Texte fourni:
□ □ □ □ □ □ □
Je m'engage donc pour Ordos sachant que je n'y battrai pas mon record kilométrique et que ce sera difficile. Ceci notamment parce que je ne pourrais pas compter sur d'autres patineurs solos de mon niveau pour rouler en peloton. J'ai pour objectif d'établir un premier record de l'épreuve, le plus haut possible, entre 400 et 500 km selon les conditions sur place. C'est dans ce sens que je m'entraîne les 10 semaines précédent l'épreuve, en Inde et en France le temps des vacances.
Mon voyage de Chennai à Ordos passe par Hong Kong et Pékin. J'ai décidé de passer une nuit dans la capitale chinoise pour rendre le voyage moins fatiguant (3 vols et un changement d'aéroport à Pékin) et revenir sur les lieux de mon enfance. C'est chose faire le jeudi soir juste après avoir déposé ma valise à l'hôtel, dans le quartier de Sanlitun. Je savais depuis mon précédent passage en 2010 que tout avait changé depuis mon enfance. Mais dans ma mémoire, les images de 1996-1999 ont plus de place que celles du bref passage en 2010. Aussi entre XinDong Lu et SanLiTun Lu, je me perds dans un réseau de boutiques de luxe et de restaurants. Il y a 20 ans, les marchands posaient ici à même le sol des sacs de riz, leurs babioles et vêtements de contrefaçon. Je mangeais des brochettes de mouton cuites au charbon dans la rue. Je n'ai plus aucun autre repère que le nom des rues. Je demande à quelqu'un où se situe SanLiTun DongSanJie, notre ancienne rue. Il pointe du doigt le haut d'un immeuble tout près et je reconnais instantanément notre ancien immeuble. Je n'en étais qu'à 200 m.
Notre ancienne résidence a bénéficié d'un petit coup de neuf et s'appelle maintenant officiellement « Sanlitun Diplomatic Residence Compound ». On n'y entre plus aussi facilement qu'avant. En montrant mon passeport et en mentionnant le numéro de notre ancien appartement, le garde me laisse entrer. Je ne peux m'empêcher de monter à l'étage. La cage d'escalier n'a pas changé, l'odeur est celle d'il y a 20 ans. Une fois devant la porte, je sonne tout en sachant que ça ne se fait pas, mais c'est plus fort que moi. Le résident actuel se montre très compréhensif et me fait visiter notre ancien appartement. Il est plus beau qu'à l'époque, doté d'un beau parquet. Le salon et l'ex chambre de Caroline ne font plus qu'une grande pièce de réception. Notre ancienne salle à manger est une chambre, et un grand placard encastré occupe l'emplacement qui était dédié à l'ordinateur. Quant à mon ancienne chambre, elle n'a pas changé. Je revois là où étaient mon lit, celui de Clément, mon bureau, notre aquarium, l'étagère des legos… Je finis mon tour du souvenir par un passage par l'ancien lycée français. C'est devenu une école privée internationale, mais les bâtiments n'ont pas fondamentalement changé.
□ □ □ □ □ □ □
Données d'entrée:
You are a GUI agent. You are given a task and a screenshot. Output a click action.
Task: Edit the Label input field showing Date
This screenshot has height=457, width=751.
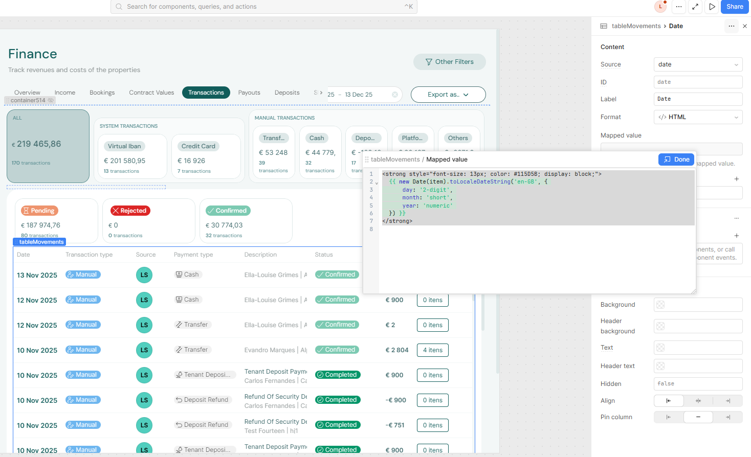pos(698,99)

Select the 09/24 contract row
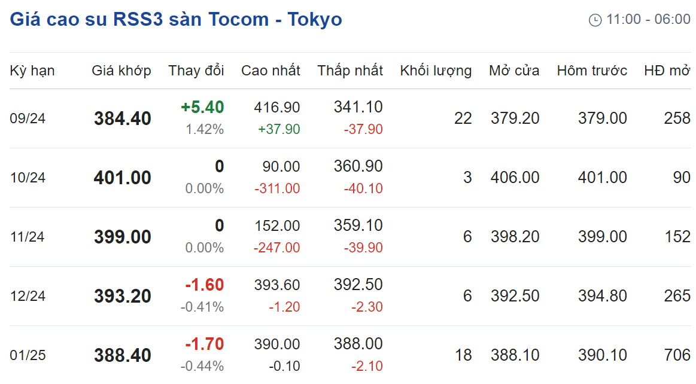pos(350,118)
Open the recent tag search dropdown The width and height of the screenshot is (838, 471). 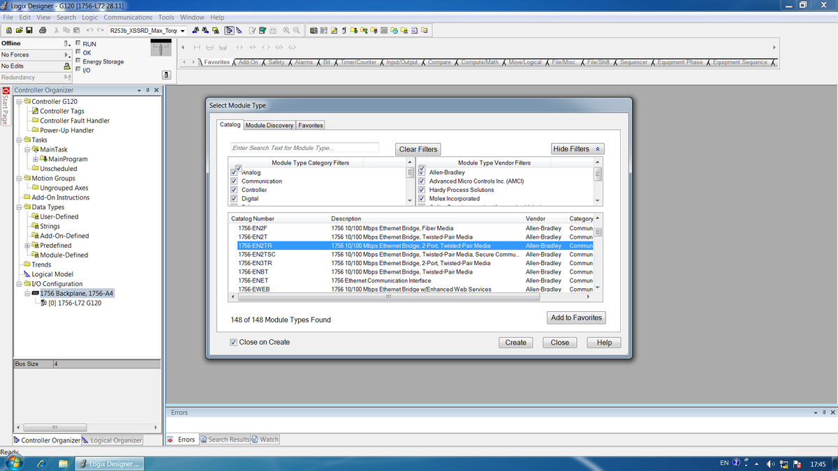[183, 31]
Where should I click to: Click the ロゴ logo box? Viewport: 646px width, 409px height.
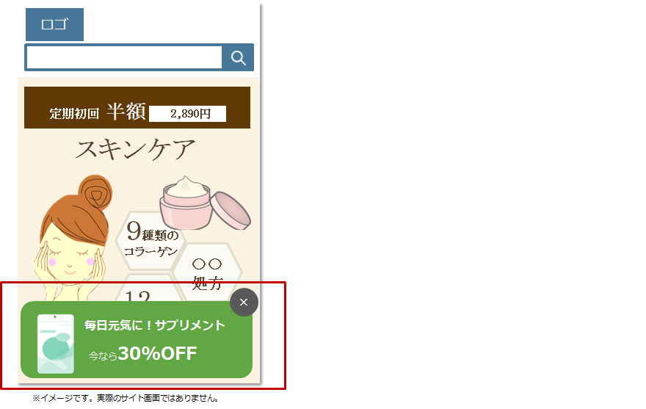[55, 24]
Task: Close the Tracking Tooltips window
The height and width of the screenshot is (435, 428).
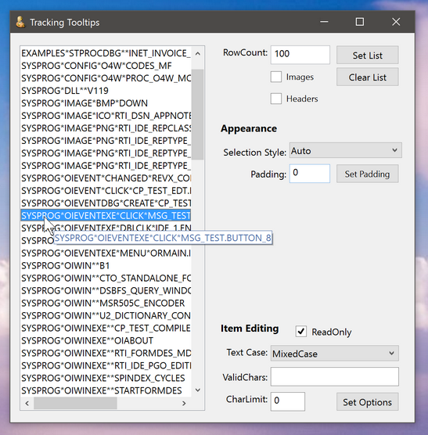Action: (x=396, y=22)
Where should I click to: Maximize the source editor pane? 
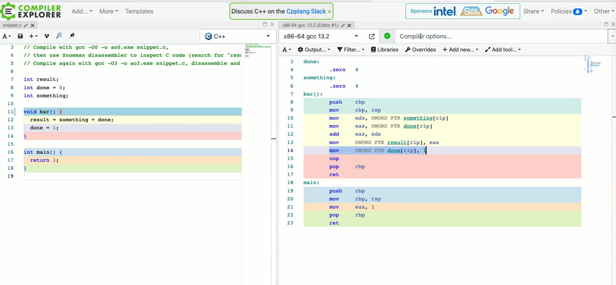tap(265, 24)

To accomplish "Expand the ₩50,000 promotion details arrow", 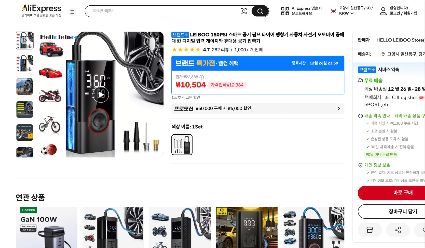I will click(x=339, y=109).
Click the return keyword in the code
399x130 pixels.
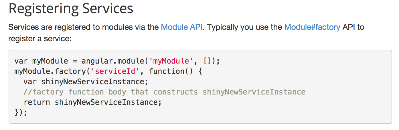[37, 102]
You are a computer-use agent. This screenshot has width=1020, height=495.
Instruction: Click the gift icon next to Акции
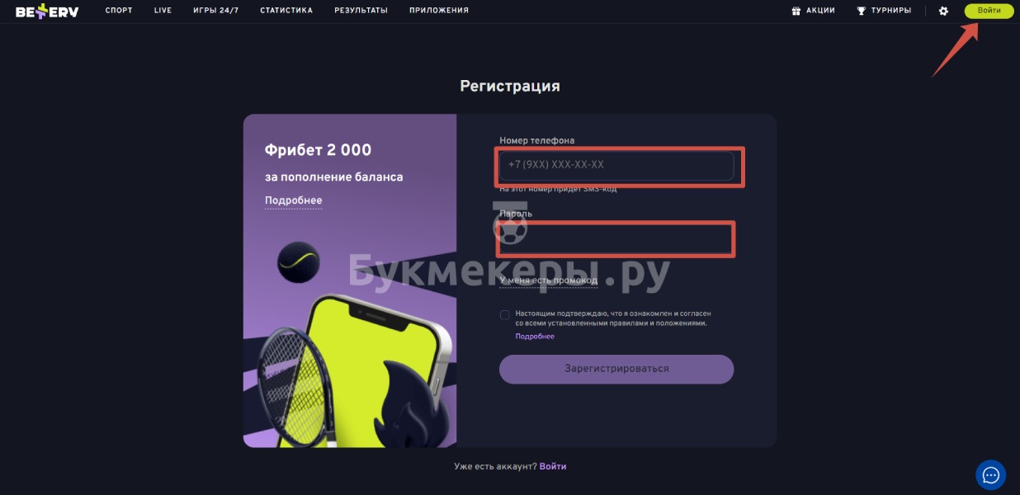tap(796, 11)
□ □ □ □ □ □ □
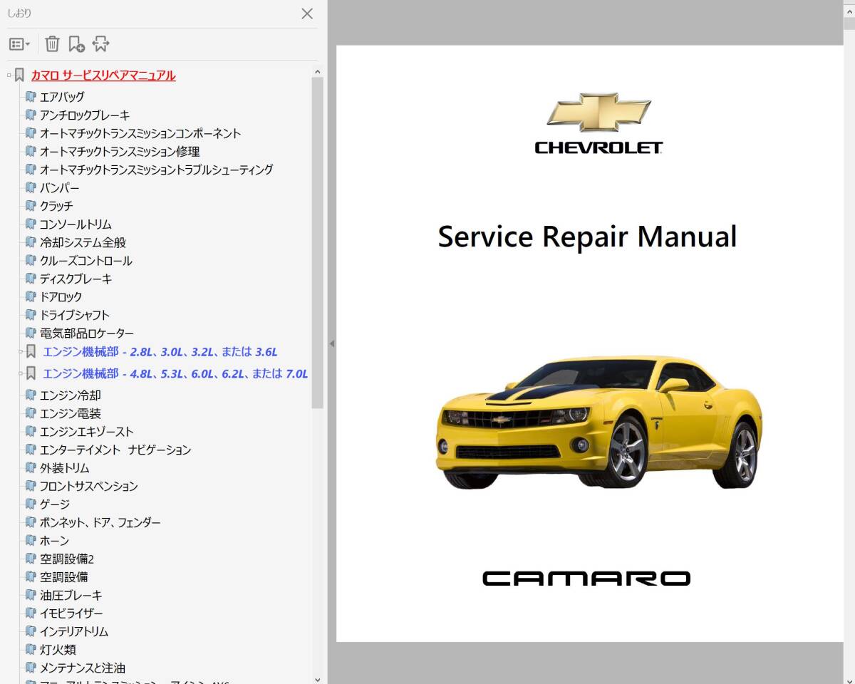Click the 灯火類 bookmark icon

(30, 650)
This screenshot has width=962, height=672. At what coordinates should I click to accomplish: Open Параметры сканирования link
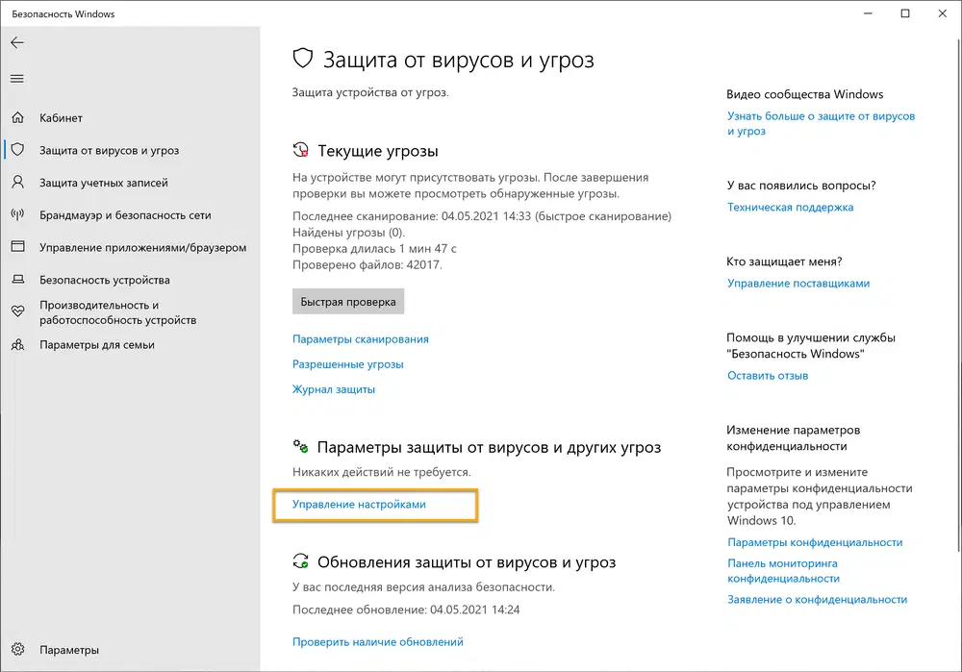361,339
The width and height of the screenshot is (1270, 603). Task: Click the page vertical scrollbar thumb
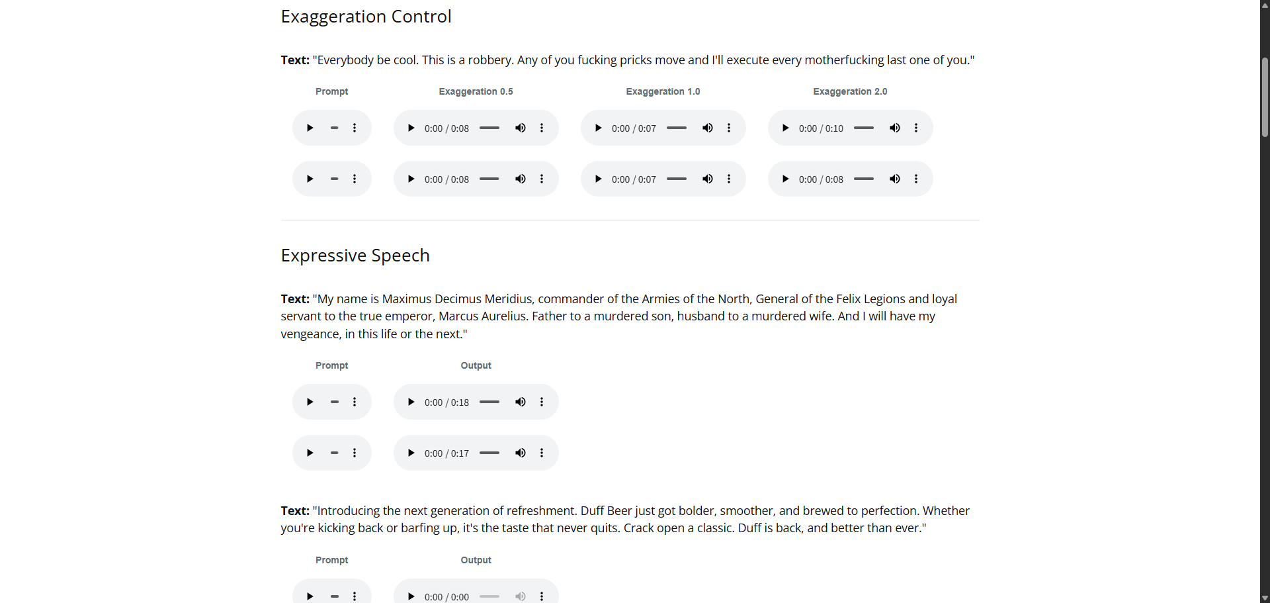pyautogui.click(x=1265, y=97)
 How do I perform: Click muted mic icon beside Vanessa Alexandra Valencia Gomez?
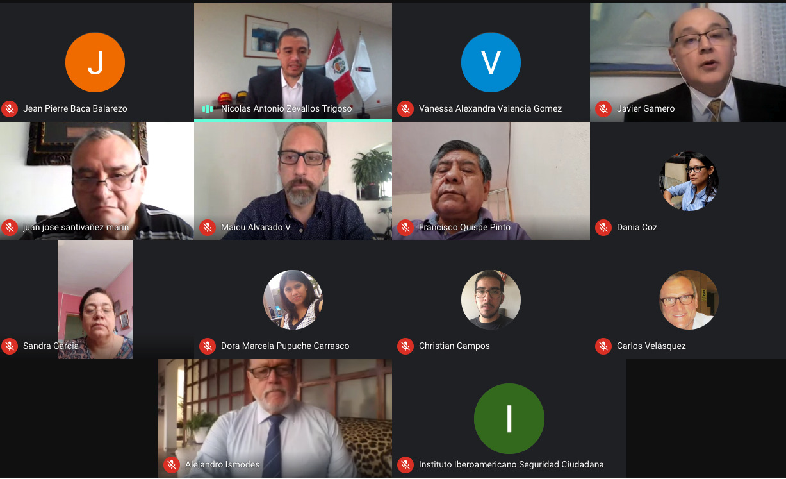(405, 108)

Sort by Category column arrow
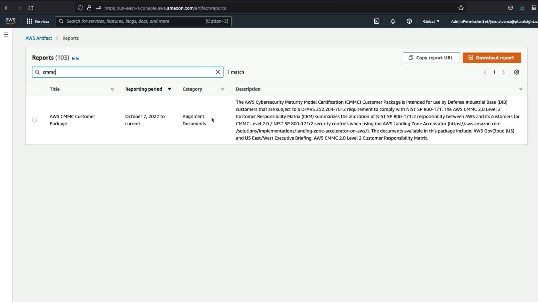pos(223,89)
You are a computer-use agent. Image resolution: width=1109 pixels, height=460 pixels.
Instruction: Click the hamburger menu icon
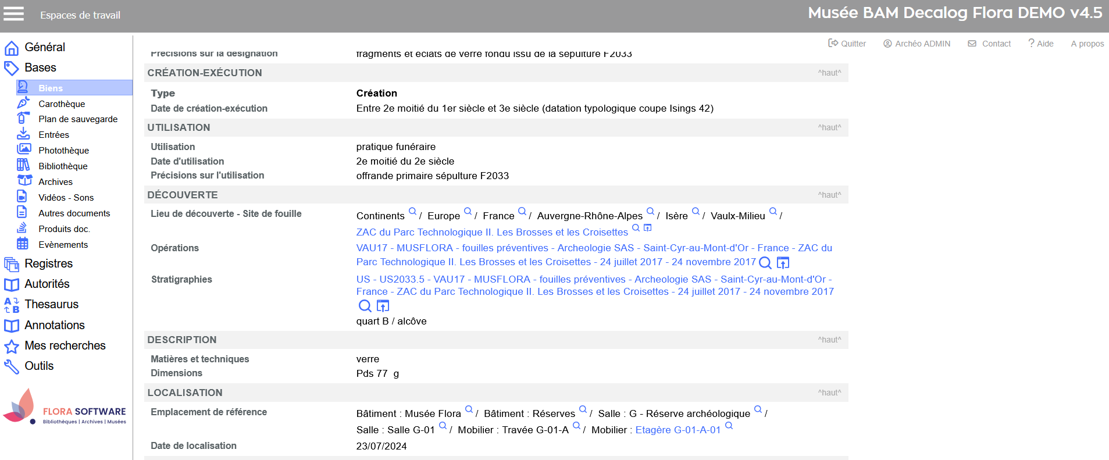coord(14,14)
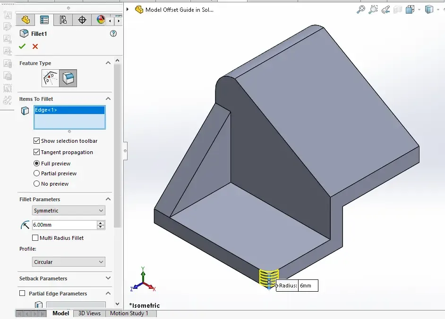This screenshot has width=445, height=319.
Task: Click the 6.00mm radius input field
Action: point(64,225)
□ □ □ □ □ □ □
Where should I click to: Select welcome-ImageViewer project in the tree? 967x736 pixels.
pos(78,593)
□ □ □ □ □ □ □
Consignes:
1. Recopiez le passage du texte fourni situé entre "Je m'engage donc" et "temps des vacances.", inclus, en substituant "coureurs" à "patineurs".
2. Relevez toutes les lignes des enregistrements qui contiennent le mot "agent", en tenant compte de la casse.
Le texte et les enregistrements n'ont aucun lien entre eux.

Réponses par consigne:
1.
Je m'engage donc pour Ordos sachant que je n'y battrai pas mon record kilométrique et que ce sera difficile. Ceci notamment parce que je ne pourrais pas compter sur d'autres coureurs solos de mon niveau pour rouler en peloton. J'ai pour objectif d'établir un premier record de l'épreuve, le plus haut possible, entre 400 et 500 km selon les conditions sur place. C'est dans ce sens que je m'entraîne les 10 semaines précédent l'épreuve, en Inde et en France le temps des vacances.

2.
You are a GUI agent. You are given a task and a screenshot. Output a click action.
You are a computer-use agent. This screenshot has width=1020, height=495.
You are a computer-use agent. Image resolution: width=1109 pixels, height=460 pixels.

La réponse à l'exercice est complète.